▶ _DESCRIPTION OF THE TASK_:
Reproduce word for word the records from the line containing "Task: Click the add new entry row icon" to the line containing "pos(14,327)", including both of those lines.

▶ _ROWS_:
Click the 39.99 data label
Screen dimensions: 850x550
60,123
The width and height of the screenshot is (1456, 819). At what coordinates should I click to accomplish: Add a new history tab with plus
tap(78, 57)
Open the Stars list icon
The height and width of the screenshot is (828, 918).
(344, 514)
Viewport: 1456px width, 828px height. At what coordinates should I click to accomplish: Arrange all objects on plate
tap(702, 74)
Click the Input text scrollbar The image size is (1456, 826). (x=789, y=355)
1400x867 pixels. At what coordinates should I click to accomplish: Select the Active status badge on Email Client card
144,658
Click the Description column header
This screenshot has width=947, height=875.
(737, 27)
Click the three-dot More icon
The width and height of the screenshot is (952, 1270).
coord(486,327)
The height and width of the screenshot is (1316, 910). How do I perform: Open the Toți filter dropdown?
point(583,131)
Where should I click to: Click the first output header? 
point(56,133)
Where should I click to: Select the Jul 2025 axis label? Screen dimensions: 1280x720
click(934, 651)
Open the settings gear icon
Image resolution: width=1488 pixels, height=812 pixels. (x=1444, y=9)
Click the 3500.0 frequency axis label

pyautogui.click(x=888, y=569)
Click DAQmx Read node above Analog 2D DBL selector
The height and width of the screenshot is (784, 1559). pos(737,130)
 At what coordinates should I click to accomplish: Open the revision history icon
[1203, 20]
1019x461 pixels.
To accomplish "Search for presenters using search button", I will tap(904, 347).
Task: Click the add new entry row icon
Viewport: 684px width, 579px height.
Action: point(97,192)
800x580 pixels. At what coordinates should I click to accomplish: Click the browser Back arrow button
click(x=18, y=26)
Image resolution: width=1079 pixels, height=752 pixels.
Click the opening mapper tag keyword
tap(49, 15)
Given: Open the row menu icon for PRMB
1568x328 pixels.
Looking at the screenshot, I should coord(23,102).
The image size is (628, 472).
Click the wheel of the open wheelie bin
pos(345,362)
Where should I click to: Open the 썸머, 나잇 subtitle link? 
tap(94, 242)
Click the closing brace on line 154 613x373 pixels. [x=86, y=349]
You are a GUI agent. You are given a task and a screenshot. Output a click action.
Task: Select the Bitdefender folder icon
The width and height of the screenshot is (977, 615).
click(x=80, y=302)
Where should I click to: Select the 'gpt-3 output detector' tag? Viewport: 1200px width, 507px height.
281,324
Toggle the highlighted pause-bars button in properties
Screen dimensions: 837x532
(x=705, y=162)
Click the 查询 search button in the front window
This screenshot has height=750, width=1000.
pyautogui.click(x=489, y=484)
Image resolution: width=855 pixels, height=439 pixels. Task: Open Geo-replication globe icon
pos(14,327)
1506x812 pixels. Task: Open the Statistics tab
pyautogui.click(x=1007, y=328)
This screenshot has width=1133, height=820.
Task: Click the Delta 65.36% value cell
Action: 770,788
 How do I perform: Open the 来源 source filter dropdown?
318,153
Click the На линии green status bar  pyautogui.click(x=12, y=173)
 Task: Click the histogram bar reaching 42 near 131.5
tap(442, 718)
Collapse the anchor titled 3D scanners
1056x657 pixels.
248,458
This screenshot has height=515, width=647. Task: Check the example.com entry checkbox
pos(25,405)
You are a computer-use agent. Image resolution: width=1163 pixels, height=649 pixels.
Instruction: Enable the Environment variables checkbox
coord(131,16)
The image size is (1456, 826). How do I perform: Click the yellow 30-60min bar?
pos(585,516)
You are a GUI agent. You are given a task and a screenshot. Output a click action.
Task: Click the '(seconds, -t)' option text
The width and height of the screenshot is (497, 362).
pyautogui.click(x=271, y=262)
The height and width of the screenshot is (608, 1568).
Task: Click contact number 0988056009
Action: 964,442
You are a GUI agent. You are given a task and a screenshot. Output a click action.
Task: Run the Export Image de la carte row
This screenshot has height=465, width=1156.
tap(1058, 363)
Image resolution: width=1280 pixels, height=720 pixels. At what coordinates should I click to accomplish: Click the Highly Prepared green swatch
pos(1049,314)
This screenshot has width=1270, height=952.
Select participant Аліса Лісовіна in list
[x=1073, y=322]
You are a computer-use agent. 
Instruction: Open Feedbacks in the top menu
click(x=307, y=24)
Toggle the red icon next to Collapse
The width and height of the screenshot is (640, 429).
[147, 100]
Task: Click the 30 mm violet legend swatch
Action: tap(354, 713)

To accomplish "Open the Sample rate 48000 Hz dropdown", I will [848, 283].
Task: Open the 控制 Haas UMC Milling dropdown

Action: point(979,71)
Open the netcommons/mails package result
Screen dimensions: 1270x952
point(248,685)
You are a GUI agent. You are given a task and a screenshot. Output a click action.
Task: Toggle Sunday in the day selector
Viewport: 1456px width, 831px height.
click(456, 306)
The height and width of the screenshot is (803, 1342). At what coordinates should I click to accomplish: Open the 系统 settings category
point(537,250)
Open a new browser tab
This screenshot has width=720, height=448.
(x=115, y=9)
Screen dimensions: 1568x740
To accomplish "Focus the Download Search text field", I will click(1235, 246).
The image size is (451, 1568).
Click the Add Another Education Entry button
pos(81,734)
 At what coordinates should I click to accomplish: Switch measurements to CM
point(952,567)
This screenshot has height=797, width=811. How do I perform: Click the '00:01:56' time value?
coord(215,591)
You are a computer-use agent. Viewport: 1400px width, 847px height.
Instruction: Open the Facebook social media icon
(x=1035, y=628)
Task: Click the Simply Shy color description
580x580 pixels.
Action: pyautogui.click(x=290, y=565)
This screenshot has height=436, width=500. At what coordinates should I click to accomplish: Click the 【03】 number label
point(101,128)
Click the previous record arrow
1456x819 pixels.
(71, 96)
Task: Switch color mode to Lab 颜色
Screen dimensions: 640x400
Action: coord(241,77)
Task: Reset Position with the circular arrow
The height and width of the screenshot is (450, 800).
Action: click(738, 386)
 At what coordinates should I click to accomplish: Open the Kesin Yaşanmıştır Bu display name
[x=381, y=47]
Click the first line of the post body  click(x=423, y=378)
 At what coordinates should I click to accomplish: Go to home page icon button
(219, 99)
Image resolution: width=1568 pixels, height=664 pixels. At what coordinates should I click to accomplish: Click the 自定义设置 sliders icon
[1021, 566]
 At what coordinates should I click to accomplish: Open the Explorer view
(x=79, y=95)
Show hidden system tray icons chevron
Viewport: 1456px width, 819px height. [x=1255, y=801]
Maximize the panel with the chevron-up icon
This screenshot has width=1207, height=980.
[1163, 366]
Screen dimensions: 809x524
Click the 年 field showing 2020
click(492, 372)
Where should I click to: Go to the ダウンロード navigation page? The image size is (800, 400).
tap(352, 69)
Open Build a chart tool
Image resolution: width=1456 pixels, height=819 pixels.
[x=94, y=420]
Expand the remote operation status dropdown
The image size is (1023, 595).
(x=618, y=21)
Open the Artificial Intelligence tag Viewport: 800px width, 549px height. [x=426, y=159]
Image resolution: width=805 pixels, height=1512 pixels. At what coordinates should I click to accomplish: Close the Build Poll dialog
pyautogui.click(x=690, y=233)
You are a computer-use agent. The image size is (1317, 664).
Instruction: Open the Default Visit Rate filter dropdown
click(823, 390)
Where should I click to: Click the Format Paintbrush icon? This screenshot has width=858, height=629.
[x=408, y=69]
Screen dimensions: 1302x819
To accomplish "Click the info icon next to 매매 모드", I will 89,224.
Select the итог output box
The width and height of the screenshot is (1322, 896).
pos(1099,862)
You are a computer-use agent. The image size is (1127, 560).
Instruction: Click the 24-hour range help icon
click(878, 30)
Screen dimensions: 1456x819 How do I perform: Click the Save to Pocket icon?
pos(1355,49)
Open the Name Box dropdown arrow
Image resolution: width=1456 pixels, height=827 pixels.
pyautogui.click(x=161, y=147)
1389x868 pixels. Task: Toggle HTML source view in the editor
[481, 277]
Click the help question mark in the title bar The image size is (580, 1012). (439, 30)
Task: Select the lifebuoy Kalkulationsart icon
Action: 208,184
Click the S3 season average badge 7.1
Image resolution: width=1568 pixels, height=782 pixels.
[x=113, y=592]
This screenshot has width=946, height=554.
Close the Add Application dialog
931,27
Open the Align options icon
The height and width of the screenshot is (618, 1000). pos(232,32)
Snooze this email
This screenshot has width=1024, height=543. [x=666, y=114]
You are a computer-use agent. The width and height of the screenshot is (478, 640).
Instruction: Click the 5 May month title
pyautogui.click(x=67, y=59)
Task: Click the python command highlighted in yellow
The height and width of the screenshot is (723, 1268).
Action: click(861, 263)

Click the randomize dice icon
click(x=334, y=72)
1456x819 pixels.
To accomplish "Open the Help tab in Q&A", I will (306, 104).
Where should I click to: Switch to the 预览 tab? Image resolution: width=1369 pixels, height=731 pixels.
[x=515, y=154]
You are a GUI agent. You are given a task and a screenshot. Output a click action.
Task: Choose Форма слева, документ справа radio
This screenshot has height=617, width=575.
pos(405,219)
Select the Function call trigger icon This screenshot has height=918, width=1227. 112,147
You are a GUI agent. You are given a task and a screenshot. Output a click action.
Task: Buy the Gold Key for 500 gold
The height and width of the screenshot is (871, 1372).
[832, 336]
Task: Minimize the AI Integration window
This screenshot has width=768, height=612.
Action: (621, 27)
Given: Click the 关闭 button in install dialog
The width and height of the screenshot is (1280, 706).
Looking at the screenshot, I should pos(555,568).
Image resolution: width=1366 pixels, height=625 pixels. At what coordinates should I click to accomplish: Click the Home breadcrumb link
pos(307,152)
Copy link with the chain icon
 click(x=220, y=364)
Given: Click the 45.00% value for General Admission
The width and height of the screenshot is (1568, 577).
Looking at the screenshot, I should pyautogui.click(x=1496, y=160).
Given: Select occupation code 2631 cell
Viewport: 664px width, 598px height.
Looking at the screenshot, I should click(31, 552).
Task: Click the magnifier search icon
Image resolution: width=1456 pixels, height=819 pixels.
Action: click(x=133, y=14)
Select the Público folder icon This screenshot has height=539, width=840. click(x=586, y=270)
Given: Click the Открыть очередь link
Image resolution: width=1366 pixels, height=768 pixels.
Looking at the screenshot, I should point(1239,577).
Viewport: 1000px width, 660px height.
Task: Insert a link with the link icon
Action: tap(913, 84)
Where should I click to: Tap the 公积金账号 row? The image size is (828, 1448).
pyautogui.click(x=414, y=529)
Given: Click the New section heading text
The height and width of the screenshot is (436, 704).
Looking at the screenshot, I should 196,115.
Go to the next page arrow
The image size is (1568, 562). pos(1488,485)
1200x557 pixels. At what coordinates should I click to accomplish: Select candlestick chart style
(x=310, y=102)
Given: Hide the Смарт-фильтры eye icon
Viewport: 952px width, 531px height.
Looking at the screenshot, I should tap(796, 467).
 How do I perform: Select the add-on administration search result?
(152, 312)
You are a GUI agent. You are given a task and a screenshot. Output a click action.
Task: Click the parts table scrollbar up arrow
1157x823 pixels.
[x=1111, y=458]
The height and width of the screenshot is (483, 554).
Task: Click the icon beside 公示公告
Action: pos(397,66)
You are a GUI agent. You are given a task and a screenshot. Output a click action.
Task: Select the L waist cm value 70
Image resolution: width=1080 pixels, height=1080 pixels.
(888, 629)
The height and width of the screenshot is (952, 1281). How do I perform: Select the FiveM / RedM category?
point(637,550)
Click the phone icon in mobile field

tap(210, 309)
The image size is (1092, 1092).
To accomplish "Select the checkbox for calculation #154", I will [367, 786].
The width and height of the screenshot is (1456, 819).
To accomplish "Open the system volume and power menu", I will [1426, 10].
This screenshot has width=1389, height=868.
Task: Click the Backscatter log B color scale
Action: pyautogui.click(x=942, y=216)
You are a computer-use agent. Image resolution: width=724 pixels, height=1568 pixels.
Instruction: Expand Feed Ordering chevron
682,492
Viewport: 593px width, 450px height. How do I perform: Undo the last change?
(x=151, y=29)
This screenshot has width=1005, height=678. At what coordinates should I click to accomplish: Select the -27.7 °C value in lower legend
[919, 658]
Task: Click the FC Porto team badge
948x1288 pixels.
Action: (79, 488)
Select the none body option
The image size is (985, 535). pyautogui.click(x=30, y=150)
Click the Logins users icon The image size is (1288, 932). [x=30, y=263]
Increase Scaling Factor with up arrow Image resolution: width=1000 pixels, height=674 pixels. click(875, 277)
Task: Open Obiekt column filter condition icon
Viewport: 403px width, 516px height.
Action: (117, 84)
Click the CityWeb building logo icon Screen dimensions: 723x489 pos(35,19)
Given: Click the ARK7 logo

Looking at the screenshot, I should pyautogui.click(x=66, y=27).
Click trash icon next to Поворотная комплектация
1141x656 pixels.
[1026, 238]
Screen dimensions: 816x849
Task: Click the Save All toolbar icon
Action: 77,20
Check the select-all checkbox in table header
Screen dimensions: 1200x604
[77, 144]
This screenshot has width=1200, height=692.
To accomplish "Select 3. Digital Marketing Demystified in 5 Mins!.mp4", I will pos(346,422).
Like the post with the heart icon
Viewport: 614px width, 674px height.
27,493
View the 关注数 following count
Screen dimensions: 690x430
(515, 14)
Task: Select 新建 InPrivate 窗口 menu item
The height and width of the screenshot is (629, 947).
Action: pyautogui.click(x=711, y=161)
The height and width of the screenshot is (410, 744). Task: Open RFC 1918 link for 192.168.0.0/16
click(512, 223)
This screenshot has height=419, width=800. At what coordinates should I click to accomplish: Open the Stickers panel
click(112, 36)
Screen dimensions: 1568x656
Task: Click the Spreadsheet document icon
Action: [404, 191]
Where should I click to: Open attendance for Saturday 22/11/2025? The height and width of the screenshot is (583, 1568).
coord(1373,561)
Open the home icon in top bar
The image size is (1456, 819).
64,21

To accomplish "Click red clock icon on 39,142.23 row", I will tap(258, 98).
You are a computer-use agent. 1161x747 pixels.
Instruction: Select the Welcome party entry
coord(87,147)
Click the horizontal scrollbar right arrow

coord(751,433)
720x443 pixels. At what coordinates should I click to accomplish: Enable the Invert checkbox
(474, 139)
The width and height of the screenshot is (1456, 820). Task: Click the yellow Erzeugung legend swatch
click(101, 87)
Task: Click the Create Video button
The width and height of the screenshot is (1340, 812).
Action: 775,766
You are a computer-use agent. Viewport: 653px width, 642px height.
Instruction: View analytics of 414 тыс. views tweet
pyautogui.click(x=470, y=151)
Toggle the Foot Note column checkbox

▶ _TASK ANSWER_:
Task: Click the add new entry row icon
Viewport: 684px width, 579px height.
Action: point(97,192)
800x580 pixels. At what coordinates should I click to accomplish: Click the browser Back arrow button
click(x=18, y=26)
Image resolution: width=1079 pixels, height=752 pixels.
Click the opening mapper tag keyword
tap(49, 15)
Given: Open the row menu icon for PRMB
1568x328 pixels.
Looking at the screenshot, I should coord(23,102).
The image size is (628, 472).
Click the wheel of the open wheelie bin
pos(345,362)
Where should I click to: Open the 썸머, 나잇 subtitle link? 
tap(94, 242)
Click the closing brace on line 154 613x373 pixels. [x=86, y=349]
You are a GUI agent. You are given a task and a screenshot. Output a click action.
Task: Select the Bitdefender folder icon
The width and height of the screenshot is (977, 615).
click(x=80, y=302)
Where should I click to: Select the 'gpt-3 output detector' tag? Viewport: 1200px width, 507px height.
281,324
Toggle the highlighted pause-bars button in properties
Screen dimensions: 837x532
(x=705, y=162)
Click the 查询 search button in the front window
This screenshot has height=750, width=1000.
pyautogui.click(x=489, y=484)
Image resolution: width=855 pixels, height=439 pixels. Task: Open Geo-replication globe icon
pos(14,327)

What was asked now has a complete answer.